Ce qui avait commencé par un rêve en 2004, lors d'une première expédition au Kilimandjaro, se concrétise finalement, sept ans plus tard, à l'autre bout du globe. L'alpiniste est probablement déjà arrivée au Chili, à moins de problèmes avec la météo. Elle devrait être de retour à Québec demain ou vendredi, pour reprendre le boulot dès lundi au bureau de Raymond Chabot Grant Thornton, à Québec.
C'est grâce à sa soeur, France-Andrée, que nous avons pu avoir des détails sur cette dernière ascension.
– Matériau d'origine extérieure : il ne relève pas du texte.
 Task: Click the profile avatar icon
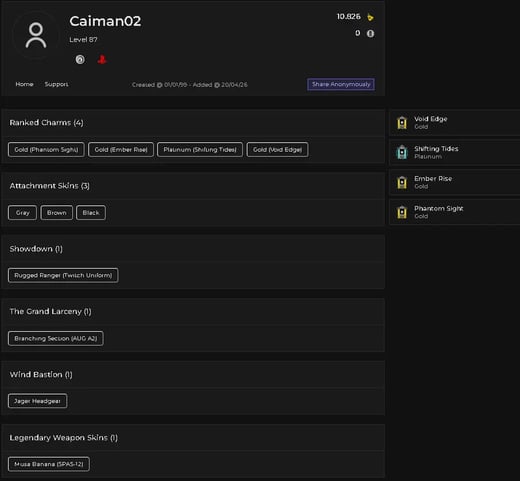click(x=36, y=35)
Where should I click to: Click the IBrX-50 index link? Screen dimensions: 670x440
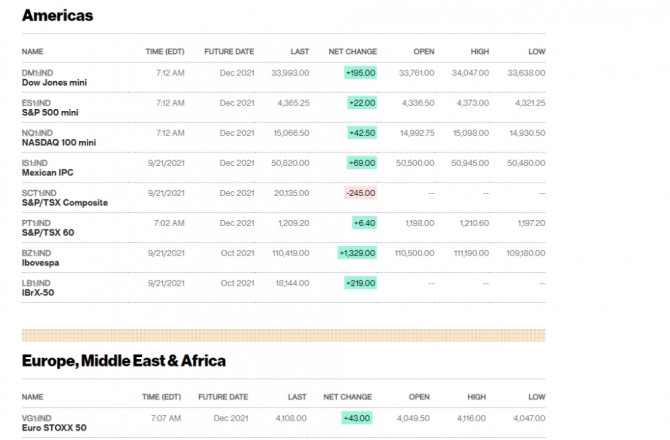[x=39, y=292]
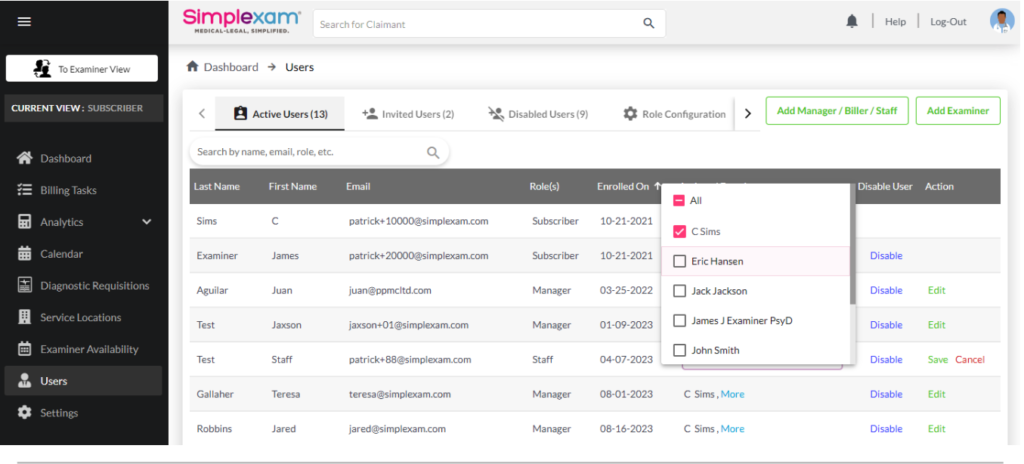Toggle the All examiners checkbox
Viewport: 1024px width, 464px height.
pyautogui.click(x=678, y=201)
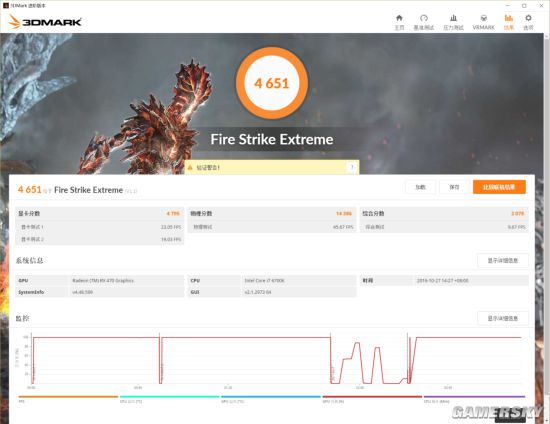The width and height of the screenshot is (550, 424).
Task: Open the Stress Tests bar-chart icon
Action: point(453,22)
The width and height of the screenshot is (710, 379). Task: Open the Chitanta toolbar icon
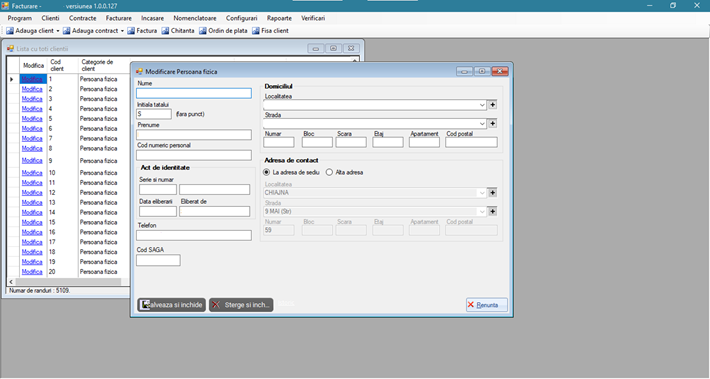coord(165,31)
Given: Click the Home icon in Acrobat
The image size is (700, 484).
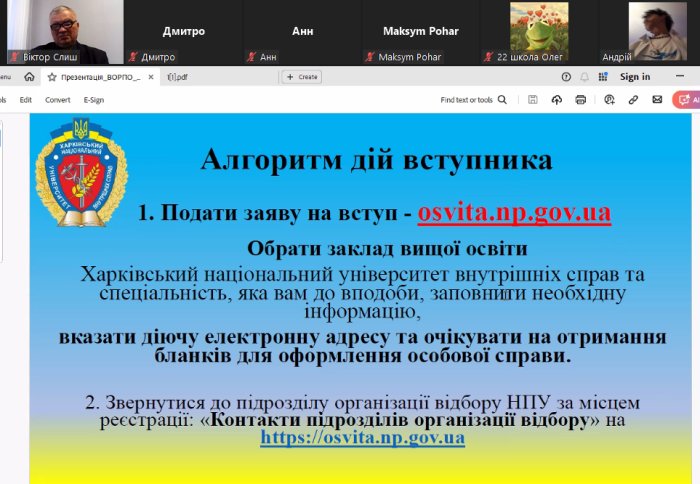Looking at the screenshot, I should pos(29,76).
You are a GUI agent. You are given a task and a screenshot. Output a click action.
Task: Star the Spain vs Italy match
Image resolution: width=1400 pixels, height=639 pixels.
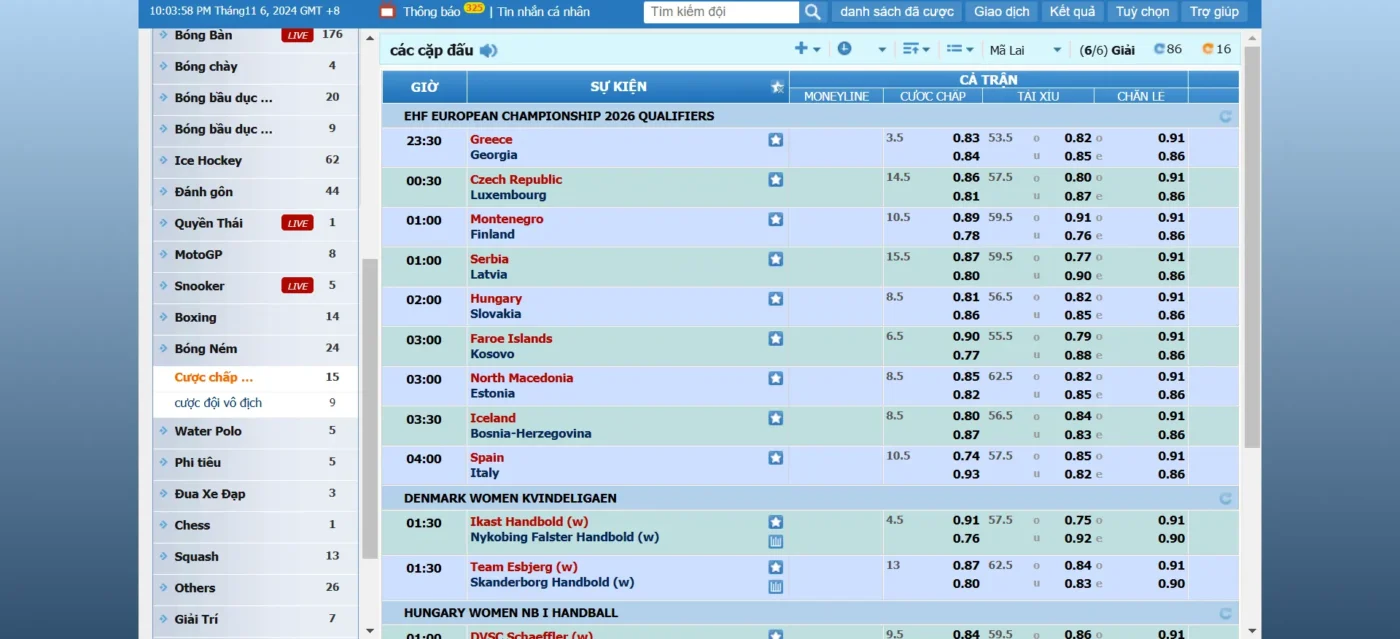775,458
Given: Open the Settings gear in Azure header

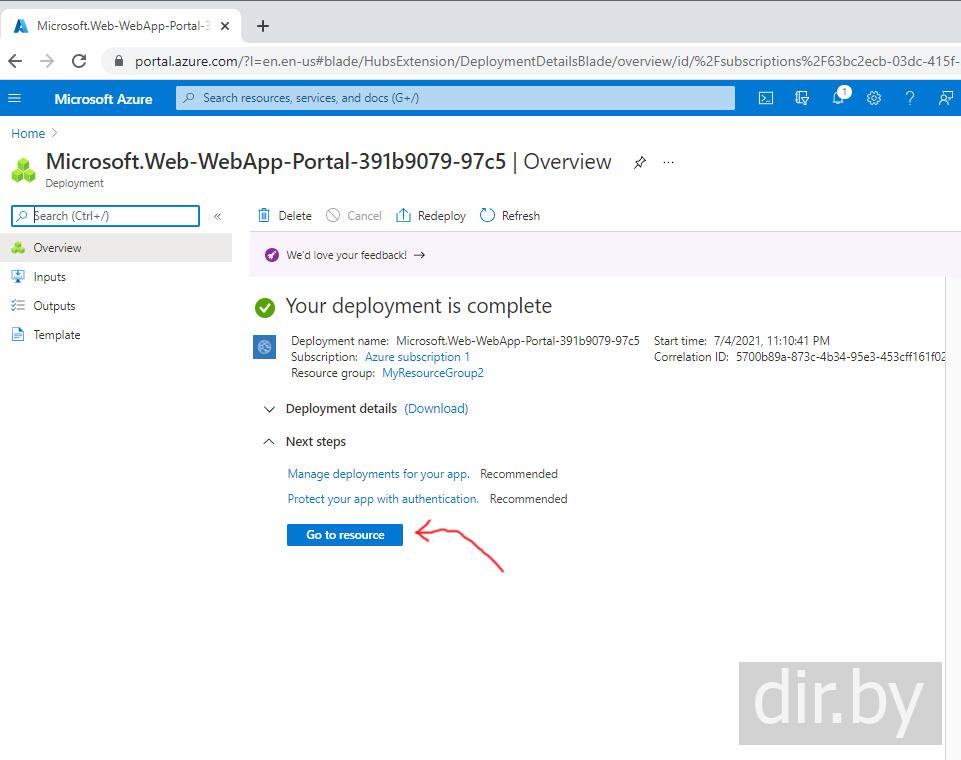Looking at the screenshot, I should [x=874, y=98].
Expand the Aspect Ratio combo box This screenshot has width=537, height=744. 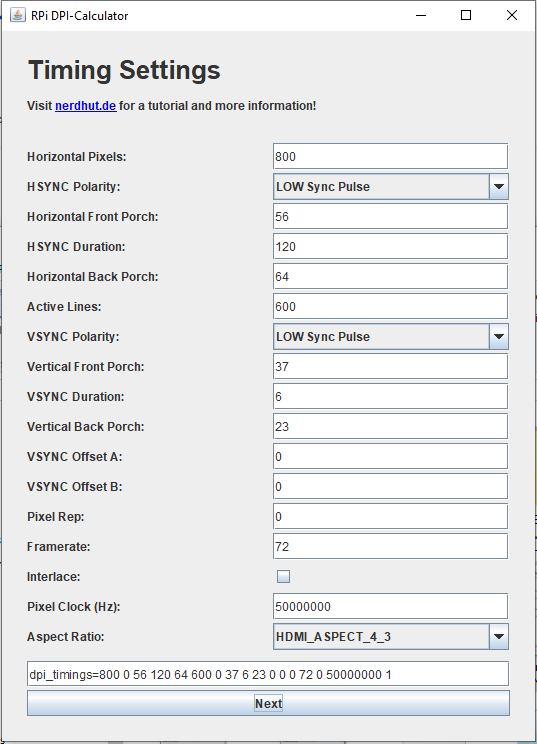tap(391, 636)
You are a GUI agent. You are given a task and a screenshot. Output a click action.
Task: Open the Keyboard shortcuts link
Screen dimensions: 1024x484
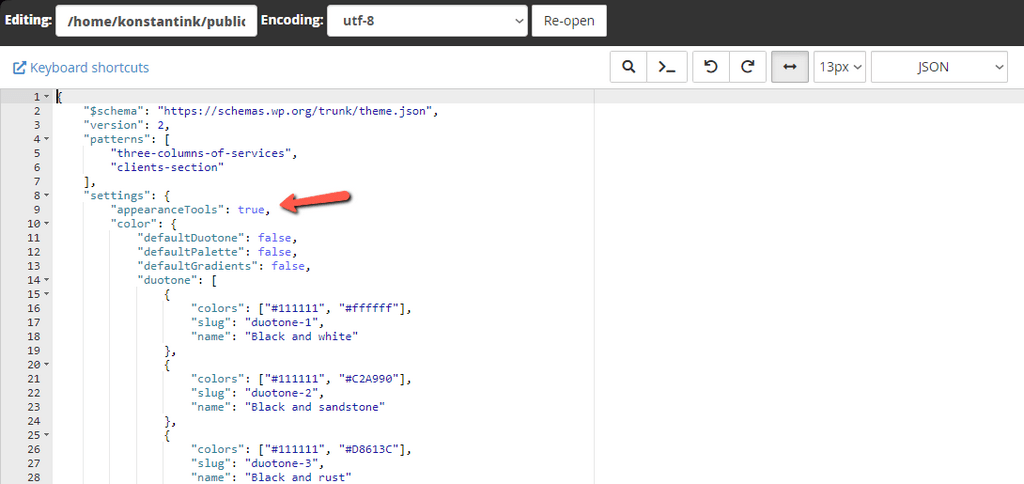[x=81, y=68]
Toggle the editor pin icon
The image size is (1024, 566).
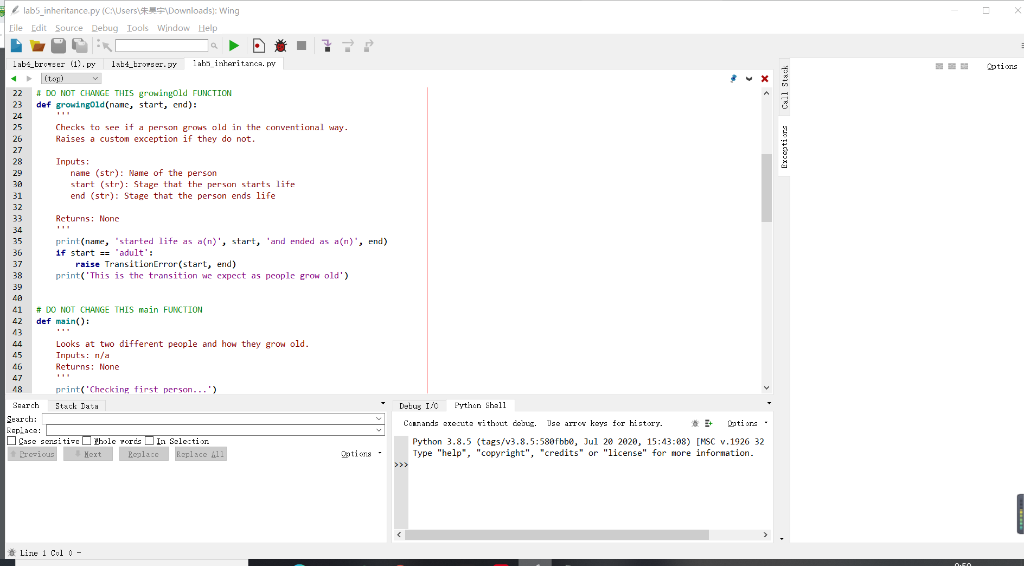(733, 78)
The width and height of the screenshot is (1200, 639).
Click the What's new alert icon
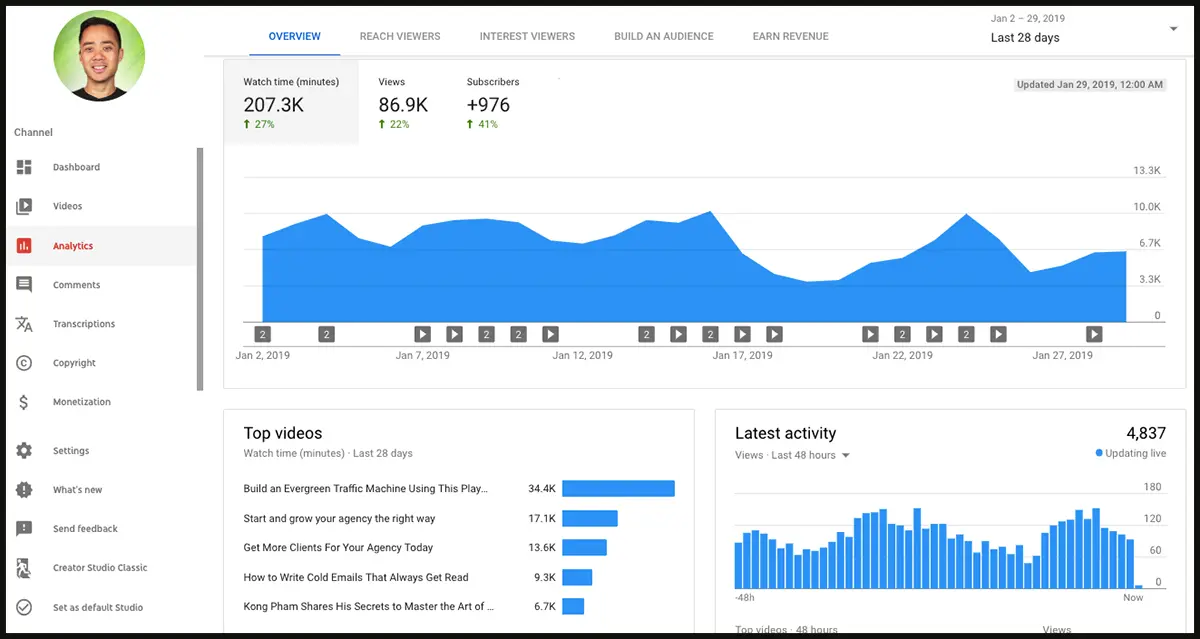[x=24, y=490]
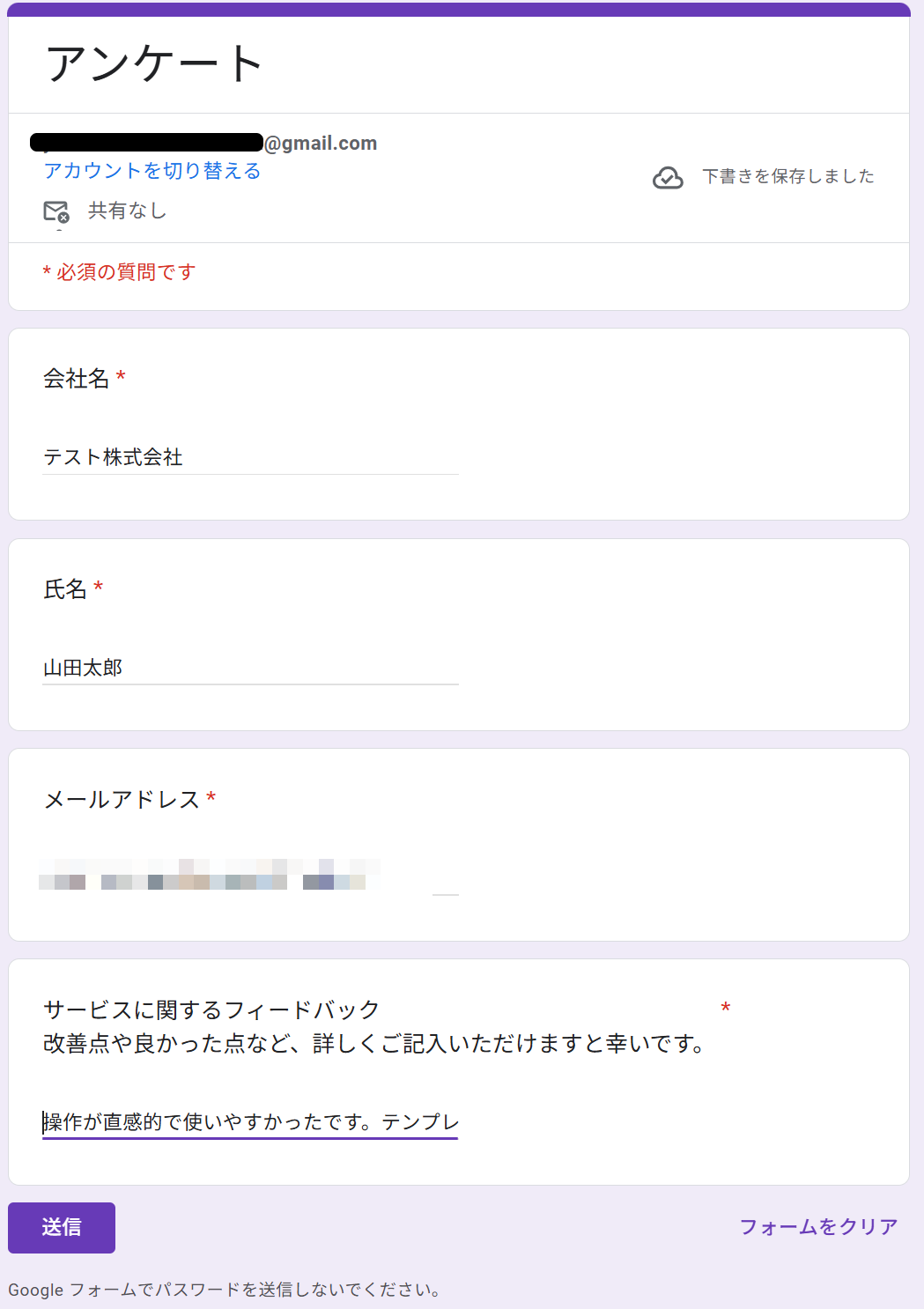Click the cloud icon indicating draft saved

(x=669, y=178)
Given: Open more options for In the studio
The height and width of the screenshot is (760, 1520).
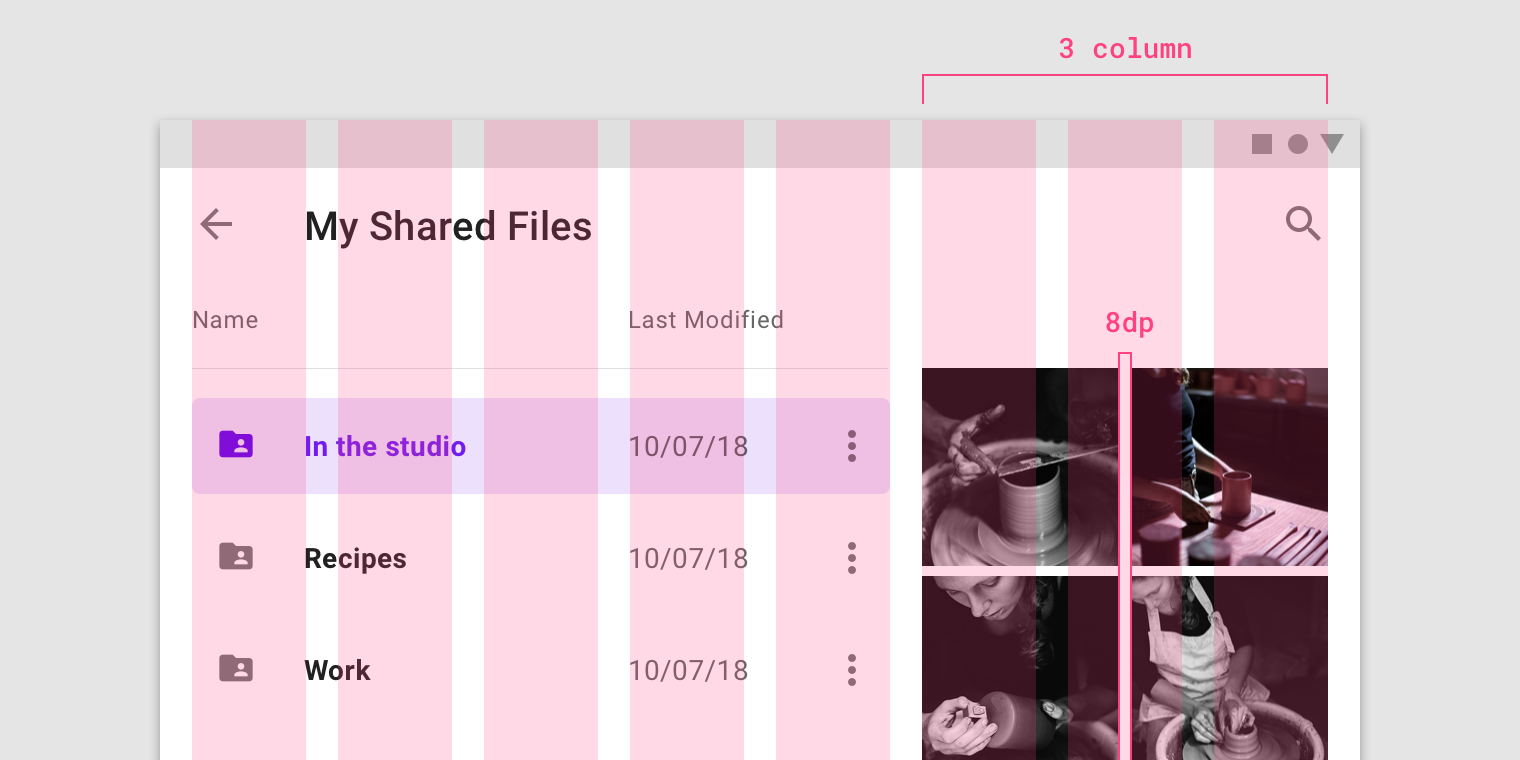Looking at the screenshot, I should (852, 446).
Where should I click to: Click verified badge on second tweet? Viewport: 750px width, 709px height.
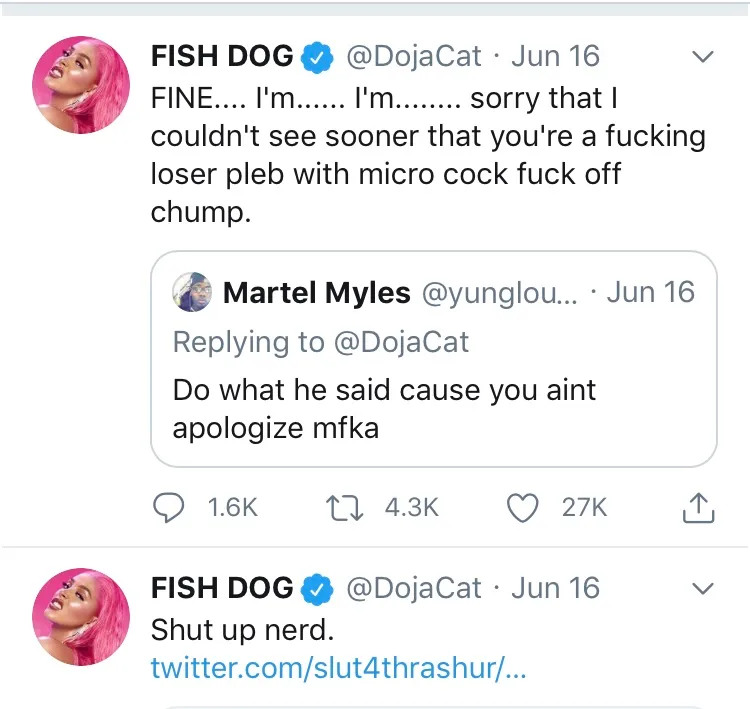(x=318, y=589)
«Les premières étapes, jusqu'aux camps 1 et 2, ont été moins difficiles que prévu, dit-elle, mais la dernière partie a été beaucoup plus difficile. Le froid au sommet [à 4892 mètres au-dessus du niveau de la mer] était atroce, d'après ce qu'elle m'a raconté.»
Cette fois-ci, Véronique Denys n'a pas appelé les siens du sommet, comme elle l'avait fait à l'Everest plus tôt cette année. «Elle voulait vivre ce moment pleinement, raconte sa soeur. On s'est parlé après, et elle m'a dit qu'elle se sentait émue le dernier jour, pendant l'approche, mais très heureuse une fois rendue au sommet.»
Contrairement à l'Everest, où les grimpeurs retrouvent la chaleur en redescendant vers le camp de base, le froid est constant au pied du massif Vinson. «Elles étaient tout le temps gelées, même la nuit à l'intérieur du sac de couchage avec les one-piece en duvet.»
Véronique a fait le voyage avec une autre Québécoise, Christine Dubé, qui a elle aussi atteint le sommet de l'Everest cette année, dans le but de relever le même défi des sept sommets.
Les sept sommets en question comprennent les plus hauts points sur chacun des sept continents : mont McKinley (Amérique du Nord), mont Aconcagua (Amérique du Sud), mont Elbrouz (Europe), Pyramide de Carstensz (Océanie), mont Kilimandjaro (Afrique), mont Everest (Asie) et mont Vinson (Antarctique). L'Australie ne figure pas sur cette liste parce que sa plus haute montagne ne pose pas de véritable défi.